The Unknown Sitter

By Ethan W. Lasser
March 15, 2018
Index Magazine

The Unknown Sitter

2017.229 Julien Hudson’s Portrait of a Young Woman in White (1840) was recently acquired by the Harvard Art Museums. Hudson, one of the earliest documented painters of African descent in the United States, depicts a sitter whose identity is today unknown.

Just before the winter recess, the Harvard Art Museums acquired a remarkable portrait by Louisiana painter Julien Hudson. The son of British merchant John Thomas Hudson and Desirée Marcos, the daughter of a freed slave, Hudson is the second-earliest documented painter of African descent in the United States, and was a leading artist in antebellum New Orleans. His small body of work is comprised of portraits of individuals from the thriving community of gens de couleur libres, or free people of color, who inhabited the city in the years before the Civil War.

Hudson painted the Harvard portrait, which depicts a young woman, in 1840. Like many of his sitters, she appears to be multiracial and is posed in front of low-lying, marshy terrain that locates the scene in the American Southeast. Most striking is the wealth of details in the painting: the sitter’s finely rendered lace gloves, patterned dress, pearl earrings, and miniature pendant necklace distinguish Hudson as a painter of the fashionable and intricate. Indeed, he took the young woman’s likeness shortly after returning from his second trip to Paris; the style of the dress and its various textures bring to mind aspects of the high-style French portraiture popular in the early 19th century.

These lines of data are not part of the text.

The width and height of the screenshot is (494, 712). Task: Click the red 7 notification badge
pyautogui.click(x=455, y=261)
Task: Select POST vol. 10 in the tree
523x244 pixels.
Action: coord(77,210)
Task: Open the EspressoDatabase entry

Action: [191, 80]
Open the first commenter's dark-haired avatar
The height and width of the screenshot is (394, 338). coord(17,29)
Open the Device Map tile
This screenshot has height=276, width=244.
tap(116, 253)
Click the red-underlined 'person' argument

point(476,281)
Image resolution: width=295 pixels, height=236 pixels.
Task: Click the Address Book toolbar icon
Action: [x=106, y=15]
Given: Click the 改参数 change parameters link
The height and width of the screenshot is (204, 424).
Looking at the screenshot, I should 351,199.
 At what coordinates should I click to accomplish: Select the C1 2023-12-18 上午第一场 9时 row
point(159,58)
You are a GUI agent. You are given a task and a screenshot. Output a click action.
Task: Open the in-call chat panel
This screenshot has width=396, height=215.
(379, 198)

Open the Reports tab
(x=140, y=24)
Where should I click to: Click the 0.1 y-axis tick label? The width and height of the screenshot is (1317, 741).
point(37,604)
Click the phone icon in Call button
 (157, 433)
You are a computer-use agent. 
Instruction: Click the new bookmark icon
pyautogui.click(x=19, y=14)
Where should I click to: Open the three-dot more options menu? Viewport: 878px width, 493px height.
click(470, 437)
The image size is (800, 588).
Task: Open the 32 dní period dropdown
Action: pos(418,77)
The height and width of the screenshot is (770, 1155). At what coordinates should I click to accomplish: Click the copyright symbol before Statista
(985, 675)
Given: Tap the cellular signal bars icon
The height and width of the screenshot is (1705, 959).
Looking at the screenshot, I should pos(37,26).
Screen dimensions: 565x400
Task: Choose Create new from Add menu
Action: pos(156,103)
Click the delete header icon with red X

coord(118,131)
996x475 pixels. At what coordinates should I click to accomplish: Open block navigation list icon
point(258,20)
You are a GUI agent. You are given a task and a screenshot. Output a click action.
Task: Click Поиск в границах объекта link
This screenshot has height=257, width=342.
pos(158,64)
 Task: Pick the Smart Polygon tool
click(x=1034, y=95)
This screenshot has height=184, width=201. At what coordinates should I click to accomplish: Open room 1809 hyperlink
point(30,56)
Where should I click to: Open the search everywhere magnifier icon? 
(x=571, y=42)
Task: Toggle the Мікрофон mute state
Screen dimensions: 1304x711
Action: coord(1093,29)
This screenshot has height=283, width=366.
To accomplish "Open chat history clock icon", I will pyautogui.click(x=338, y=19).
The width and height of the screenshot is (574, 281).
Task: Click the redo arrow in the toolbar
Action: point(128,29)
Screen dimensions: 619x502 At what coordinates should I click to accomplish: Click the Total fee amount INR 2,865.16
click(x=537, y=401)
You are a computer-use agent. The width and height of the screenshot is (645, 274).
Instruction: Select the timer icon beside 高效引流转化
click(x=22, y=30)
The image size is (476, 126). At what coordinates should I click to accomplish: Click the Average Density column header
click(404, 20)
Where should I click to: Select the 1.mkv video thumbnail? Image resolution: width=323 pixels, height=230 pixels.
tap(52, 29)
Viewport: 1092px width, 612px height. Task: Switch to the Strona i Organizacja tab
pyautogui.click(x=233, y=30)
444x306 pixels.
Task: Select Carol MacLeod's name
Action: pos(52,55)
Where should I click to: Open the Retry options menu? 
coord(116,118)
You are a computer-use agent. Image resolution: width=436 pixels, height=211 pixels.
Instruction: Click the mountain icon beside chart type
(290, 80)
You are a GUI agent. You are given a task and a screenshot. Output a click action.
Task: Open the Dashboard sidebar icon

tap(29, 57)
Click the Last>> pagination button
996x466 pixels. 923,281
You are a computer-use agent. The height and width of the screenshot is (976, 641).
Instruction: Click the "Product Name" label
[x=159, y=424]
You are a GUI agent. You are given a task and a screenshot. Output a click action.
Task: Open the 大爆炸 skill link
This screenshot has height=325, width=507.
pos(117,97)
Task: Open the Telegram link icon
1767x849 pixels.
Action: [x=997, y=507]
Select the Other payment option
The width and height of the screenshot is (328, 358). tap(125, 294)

At present, Hudson’s portrait poses more questions than answers. Who exactly is this young woman, and what occasion—what life change or major event—prompted Hudson to commemorate her in this way? What is her background, and what sort of future unfolded for her in the years after this work was made, as New Orleans marched into the Civil War?

Equally mysterious is the portrait’s provenance. We know that it was acquired by a prominent Kansas City collector in the 1920s, but the circumstances behind its northward move are unknown. Did the sitter’s family leave New Orleans, or was the portrait shipped north early in its history? At what point was the sitter’s identity sundered from the work, and how does its history reflect broader patterns in American migration?

With further research and analysis, we hope to answer these questions and to bring, if not a name, at least a context back to Hudson’s striking work. For now, visitors are invited to view the portrait in the museums’ University Study Gallery on Level 3.

 

Ethan W. Lasser is the Theodore E. Stebbins Jr. Curator of American Art and head of the Division of European and American Art.